- **DATASET**:

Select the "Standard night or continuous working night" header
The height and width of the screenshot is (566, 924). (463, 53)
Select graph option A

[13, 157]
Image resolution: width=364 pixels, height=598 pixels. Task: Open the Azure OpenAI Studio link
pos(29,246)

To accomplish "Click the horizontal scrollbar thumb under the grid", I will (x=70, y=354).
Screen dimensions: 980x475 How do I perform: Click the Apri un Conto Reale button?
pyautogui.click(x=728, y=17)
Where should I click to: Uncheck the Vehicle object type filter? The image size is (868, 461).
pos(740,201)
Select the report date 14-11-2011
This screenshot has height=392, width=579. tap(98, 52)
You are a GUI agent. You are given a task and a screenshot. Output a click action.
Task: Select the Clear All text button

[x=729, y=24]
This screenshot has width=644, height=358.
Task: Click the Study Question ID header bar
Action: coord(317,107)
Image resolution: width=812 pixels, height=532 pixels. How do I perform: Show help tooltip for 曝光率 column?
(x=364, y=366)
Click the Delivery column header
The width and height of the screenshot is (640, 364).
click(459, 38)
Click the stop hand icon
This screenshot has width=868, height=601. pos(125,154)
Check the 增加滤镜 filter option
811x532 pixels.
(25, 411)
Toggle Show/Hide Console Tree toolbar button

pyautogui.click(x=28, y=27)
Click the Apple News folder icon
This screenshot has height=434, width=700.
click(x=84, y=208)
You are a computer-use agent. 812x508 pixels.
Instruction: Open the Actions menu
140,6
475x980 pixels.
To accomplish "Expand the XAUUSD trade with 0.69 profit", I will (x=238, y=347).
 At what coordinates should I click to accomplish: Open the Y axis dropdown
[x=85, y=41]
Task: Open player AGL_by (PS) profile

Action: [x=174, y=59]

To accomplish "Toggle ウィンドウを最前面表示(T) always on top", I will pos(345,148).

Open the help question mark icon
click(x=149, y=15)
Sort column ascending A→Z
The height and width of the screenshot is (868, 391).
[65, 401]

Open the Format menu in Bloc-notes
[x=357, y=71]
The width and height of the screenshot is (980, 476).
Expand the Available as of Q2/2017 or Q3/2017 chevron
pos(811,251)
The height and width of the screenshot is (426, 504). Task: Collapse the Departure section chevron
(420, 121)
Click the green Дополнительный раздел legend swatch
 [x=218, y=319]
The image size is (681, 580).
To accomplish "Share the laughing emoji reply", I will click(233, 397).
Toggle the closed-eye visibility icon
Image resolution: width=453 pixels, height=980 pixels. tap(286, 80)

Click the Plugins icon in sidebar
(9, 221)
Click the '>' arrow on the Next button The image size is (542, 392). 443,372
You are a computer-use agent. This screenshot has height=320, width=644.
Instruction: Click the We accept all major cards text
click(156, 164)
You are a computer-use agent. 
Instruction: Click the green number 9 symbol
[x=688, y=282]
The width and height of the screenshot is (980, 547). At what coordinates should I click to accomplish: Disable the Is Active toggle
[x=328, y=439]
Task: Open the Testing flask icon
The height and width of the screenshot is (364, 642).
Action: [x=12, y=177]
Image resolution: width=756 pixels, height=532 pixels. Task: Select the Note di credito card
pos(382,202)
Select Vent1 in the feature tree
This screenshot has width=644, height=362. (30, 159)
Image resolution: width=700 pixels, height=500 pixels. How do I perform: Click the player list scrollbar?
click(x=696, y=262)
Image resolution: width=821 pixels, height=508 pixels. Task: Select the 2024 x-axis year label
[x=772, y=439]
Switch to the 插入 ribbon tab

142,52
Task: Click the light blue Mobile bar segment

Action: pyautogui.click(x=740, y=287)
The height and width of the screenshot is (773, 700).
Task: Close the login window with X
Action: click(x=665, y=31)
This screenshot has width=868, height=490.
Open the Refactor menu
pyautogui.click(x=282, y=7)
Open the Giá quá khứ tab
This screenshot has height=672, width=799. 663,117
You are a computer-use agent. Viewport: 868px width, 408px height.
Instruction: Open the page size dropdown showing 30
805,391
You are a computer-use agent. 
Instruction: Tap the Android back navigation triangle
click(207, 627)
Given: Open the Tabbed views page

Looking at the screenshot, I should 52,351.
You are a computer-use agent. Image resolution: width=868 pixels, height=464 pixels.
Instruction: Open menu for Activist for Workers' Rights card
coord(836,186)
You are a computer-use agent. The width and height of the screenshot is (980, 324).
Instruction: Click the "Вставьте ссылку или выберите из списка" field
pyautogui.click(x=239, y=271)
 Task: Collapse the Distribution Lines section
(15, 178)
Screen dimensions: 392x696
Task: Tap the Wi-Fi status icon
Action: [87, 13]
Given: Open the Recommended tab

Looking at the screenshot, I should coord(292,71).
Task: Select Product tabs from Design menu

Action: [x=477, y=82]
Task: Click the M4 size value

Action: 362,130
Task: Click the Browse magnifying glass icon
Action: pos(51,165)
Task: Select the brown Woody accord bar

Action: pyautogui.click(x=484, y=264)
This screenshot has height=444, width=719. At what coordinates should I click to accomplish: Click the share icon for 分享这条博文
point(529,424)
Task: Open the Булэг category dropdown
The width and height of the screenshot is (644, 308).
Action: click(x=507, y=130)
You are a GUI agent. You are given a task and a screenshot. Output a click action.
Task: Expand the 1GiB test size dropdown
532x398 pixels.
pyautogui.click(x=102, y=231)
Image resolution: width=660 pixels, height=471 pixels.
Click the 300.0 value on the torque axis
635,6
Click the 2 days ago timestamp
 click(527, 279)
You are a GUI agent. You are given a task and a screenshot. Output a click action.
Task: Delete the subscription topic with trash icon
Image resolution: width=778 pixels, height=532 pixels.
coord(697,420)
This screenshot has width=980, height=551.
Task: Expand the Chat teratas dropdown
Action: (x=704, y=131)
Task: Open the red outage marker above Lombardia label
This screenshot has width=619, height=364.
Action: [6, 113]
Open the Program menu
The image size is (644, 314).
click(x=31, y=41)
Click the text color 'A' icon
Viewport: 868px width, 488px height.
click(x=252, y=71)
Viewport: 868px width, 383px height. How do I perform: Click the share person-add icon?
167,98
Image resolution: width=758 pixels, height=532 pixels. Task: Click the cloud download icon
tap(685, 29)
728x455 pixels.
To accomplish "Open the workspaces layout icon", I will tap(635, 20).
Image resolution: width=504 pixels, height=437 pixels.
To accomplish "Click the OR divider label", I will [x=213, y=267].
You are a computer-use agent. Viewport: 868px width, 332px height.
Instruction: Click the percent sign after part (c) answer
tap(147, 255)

- **PROBLEM REQUIREMENTS**: Copy the full listing verbatim.

- **RESULT OF THIS EXERCISE**:
Select the "Standard night or continuous working night" header
The height and width of the screenshot is (566, 924). (463, 53)
Select graph option A

[13, 157]
Image resolution: width=364 pixels, height=598 pixels. Task: Open the Azure OpenAI Studio link
pos(29,246)

To accomplish "Click the horizontal scrollbar thumb under the grid", I will (x=70, y=354).
Screen dimensions: 980x475 How do I perform: Click the Apri un Conto Reale button?
pyautogui.click(x=728, y=17)
Where should I click to: Uncheck the Vehicle object type filter? The image size is (868, 461).
pos(740,201)
Select the report date 14-11-2011
This screenshot has height=392, width=579. tap(98, 52)
You are a GUI agent. You are given a task and a screenshot. Output a click action.
Task: Select the Clear All text button

[x=729, y=24]
This screenshot has width=644, height=358.
Task: Click the Study Question ID header bar
Action: coord(317,107)
Image resolution: width=812 pixels, height=532 pixels. How do I perform: Show help tooltip for 曝光率 column?
(x=364, y=366)
Click the Delivery column header
The width and height of the screenshot is (640, 364).
click(459, 38)
Click the stop hand icon
This screenshot has width=868, height=601. pos(125,154)
Check the 增加滤镜 filter option
811x532 pixels.
(25, 411)
Toggle Show/Hide Console Tree toolbar button

pyautogui.click(x=28, y=27)
Click the Apple News folder icon
This screenshot has height=434, width=700.
click(x=84, y=208)
You are a computer-use agent. 812x508 pixels.
Instruction: Open the Actions menu
140,6
475x980 pixels.
To accomplish "Expand the XAUUSD trade with 0.69 profit", I will (x=238, y=347).
 At what coordinates should I click to accomplish: Open the Y axis dropdown
[x=85, y=41]
Task: Open player AGL_by (PS) profile

Action: [x=174, y=59]

To accomplish "Toggle ウィンドウを最前面表示(T) always on top", I will pos(345,148).

Open the help question mark icon
click(x=149, y=15)
Sort column ascending A→Z
The height and width of the screenshot is (868, 391).
[65, 401]

Open the Format menu in Bloc-notes
[x=357, y=71]
The width and height of the screenshot is (980, 476).
Expand the Available as of Q2/2017 or Q3/2017 chevron
pos(811,251)
The height and width of the screenshot is (426, 504). Task: Collapse the Departure section chevron
(420, 121)
Click the green Дополнительный раздел legend swatch
 [x=218, y=319]
The image size is (681, 580).
To accomplish "Share the laughing emoji reply", I will click(233, 397).
Toggle the closed-eye visibility icon
Image resolution: width=453 pixels, height=980 pixels. tap(286, 80)

Click the Plugins icon in sidebar
(9, 221)
Click the '>' arrow on the Next button The image size is (542, 392). 443,372
You are a computer-use agent. This screenshot has height=320, width=644.
Instruction: Click the We accept all major cards text
click(156, 164)
You are a computer-use agent. 
Instruction: Click the green number 9 symbol
[x=688, y=282]
The width and height of the screenshot is (980, 547). At what coordinates should I click to accomplish: Disable the Is Active toggle
[x=328, y=439]
Task: Open the Testing flask icon
The height and width of the screenshot is (364, 642).
Action: [x=12, y=177]
Image resolution: width=756 pixels, height=532 pixels. Task: Select the Note di credito card
pos(382,202)
Select Vent1 in the feature tree
This screenshot has width=644, height=362. (30, 159)
Image resolution: width=700 pixels, height=500 pixels. How do I perform: Click the player list scrollbar?
click(x=696, y=262)
Image resolution: width=821 pixels, height=508 pixels. Task: Select the 2024 x-axis year label
[x=772, y=439]
Switch to the 插入 ribbon tab

142,52
Task: Click the light blue Mobile bar segment

Action: pyautogui.click(x=740, y=287)
The height and width of the screenshot is (773, 700).
Task: Close the login window with X
Action: click(x=665, y=31)
This screenshot has width=868, height=490.
Open the Refactor menu
pyautogui.click(x=282, y=7)
Open the Giá quá khứ tab
This screenshot has height=672, width=799. 663,117
You are a computer-use agent. Viewport: 868px width, 408px height.
Instruction: Open the page size dropdown showing 30
805,391
You are a computer-use agent. 
Instruction: Tap the Android back navigation triangle
click(207, 627)
Given: Open the Tabbed views page

Looking at the screenshot, I should 52,351.
You are a computer-use agent. Image resolution: width=868 pixels, height=464 pixels.
Instruction: Open menu for Activist for Workers' Rights card
coord(836,186)
You are a computer-use agent. The width and height of the screenshot is (980, 324).
Instruction: Click the "Вставьте ссылку или выберите из списка" field
pyautogui.click(x=239, y=271)
 Task: Collapse the Distribution Lines section
(15, 178)
Screen dimensions: 392x696
Task: Tap the Wi-Fi status icon
Action: [87, 13]
Given: Open the Recommended tab

Looking at the screenshot, I should coord(292,71).
Task: Select Product tabs from Design menu

Action: [x=477, y=82]
Task: Click the M4 size value

Action: 362,130
Task: Click the Browse magnifying glass icon
Action: pos(51,165)
Task: Select the brown Woody accord bar

Action: pyautogui.click(x=484, y=264)
This screenshot has height=444, width=719. At what coordinates should I click to accomplish: Click the share icon for 分享这条博文
point(529,424)
Task: Open the Булэг category dropdown
The width and height of the screenshot is (644, 308).
Action: click(x=507, y=130)
You are a GUI agent. You are given a task and a screenshot. Output a click action.
Task: Expand the 1GiB test size dropdown
532x398 pixels.
pyautogui.click(x=102, y=231)
Image resolution: width=660 pixels, height=471 pixels.
Click the 300.0 value on the torque axis
635,6
Click the 2 days ago timestamp
 click(527, 279)
You are a GUI agent. You are given a task and a screenshot. Output a click action.
Task: Delete the subscription topic with trash icon
Image resolution: width=778 pixels, height=532 pixels.
coord(697,420)
This screenshot has width=980, height=551.
Task: Expand the Chat teratas dropdown
Action: (x=704, y=131)
Task: Open the red outage marker above Lombardia label
This screenshot has width=619, height=364.
Action: [6, 113]
Open the Program menu
The image size is (644, 314).
click(x=31, y=41)
Click the text color 'A' icon
Viewport: 868px width, 488px height.
click(x=252, y=71)
Viewport: 868px width, 383px height. How do I perform: Click the share person-add icon?
167,98
Image resolution: width=758 pixels, height=532 pixels. Task: Click the cloud download icon
tap(685, 29)
728x455 pixels.
To accomplish "Open the workspaces layout icon", I will tap(635, 20).
Image resolution: width=504 pixels, height=437 pixels.
To accomplish "Click the OR divider label", I will [x=213, y=267].
You are a computer-use agent. Viewport: 868px width, 332px height.
Instruction: Click the percent sign after part (c) answer
tap(147, 255)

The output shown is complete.